Meta Facebook has admitted in an investigation that it is collecting public information about every adult Australian on the network. Nearly all of the publicly shared content you have uploaded since 2007 has been put into Zuckerberg’s Meta artificial intelligence models.
Due to the lack of legal requirement under Australian privacy laws, the corporation does not provide Australians with the same opt-out choice as it offers for EU consumers.
Meta’s AI was most likely trained on your past Instagram and Facebook posts. As an American, you are unable to opt out.
The Facebook official was unable to respond when asked if the firm collected information from users who were younger than 18 when they registered for an account but were now adults.
Results of Interrogation
Facebook has acknowledged that, despite allowing users in the EU to decline consent, it scrapes the public images, posts, and other data of adult Australian users in order to train its AI models. It also does not offer an opt-out option.
During a local government investigation about the use of AI, Melinda Claybaugh first denied claims that user data from 2007 was being used for AI training. However, she eventually agreed after further interrogation.
Senator David Shoebridge of the Green Party pressed for the investigation
The truth of the matter is that unless you have consciously set those posts to private since 2007, Meta has just decided that you will scrape all of the photos and all of the texts from every public post on Instagram or Facebook since 2007 unless there was a conscious decision to set them on private
That’s the reality, isn’t it?
Critics on Reddit
But Reddit users have displayed their criticism of the report and stated that developing artificial intelligence after 2007 will be pointless.

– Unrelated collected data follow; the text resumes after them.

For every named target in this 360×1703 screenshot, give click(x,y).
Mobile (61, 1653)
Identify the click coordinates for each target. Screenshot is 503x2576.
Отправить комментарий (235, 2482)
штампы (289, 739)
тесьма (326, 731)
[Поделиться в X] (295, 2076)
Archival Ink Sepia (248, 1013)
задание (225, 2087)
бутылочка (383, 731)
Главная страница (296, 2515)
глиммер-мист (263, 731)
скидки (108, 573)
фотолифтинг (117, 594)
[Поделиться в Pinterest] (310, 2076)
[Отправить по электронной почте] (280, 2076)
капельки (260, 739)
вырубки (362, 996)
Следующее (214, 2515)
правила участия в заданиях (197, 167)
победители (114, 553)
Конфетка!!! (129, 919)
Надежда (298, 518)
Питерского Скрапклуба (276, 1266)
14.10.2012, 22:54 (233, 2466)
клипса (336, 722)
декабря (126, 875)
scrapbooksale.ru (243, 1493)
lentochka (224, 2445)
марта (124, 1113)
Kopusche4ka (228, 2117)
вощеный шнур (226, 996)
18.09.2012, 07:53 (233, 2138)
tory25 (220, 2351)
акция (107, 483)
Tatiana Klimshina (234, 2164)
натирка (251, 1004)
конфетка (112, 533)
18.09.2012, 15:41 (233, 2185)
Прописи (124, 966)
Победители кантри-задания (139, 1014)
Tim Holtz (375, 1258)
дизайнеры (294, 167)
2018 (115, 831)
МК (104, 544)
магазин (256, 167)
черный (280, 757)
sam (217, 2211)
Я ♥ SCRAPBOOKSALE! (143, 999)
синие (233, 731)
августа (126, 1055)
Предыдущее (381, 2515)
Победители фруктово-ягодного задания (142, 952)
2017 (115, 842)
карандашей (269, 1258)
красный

Europeans are allowed the opt-out option; Australians are not
Due in part to the legal confusion around the strict privacy rules that apply in those countries, the company offered customers in the EU the option to opt out.
Ms. Claybaugh acknowledged during the investigation that Australians were not provided with those opt-out choices.
“In Europe there is an ongoing legal question around what is the interpretation of existing privacy law with respect to AI training,”
stated Ms. Claybaugh.
Australian users could set their data to private, according to Ms. Claybaugh, but European users could opt out due to rules that were in effect there.
According to her, Meta need a large amount of data to provide the most “flexible and powerful” AI tool possible, as well as a safer product with fewer biases.
The news was released just one day after the federal government announced that social media use by minors would be prohibited due to potential risks.
“Businesses like Meta are continuing to profit off and exploit images and videos of children on Facebook as a result of the government’s inaction on privacy.”
Meta is exploring partnerships with news publishers to obtain more training data, such as news, photo, and video content, in addition to user-generated information. Numerous news publishers have already entered into agreements with AI rivals like Google and OpenAI for training data.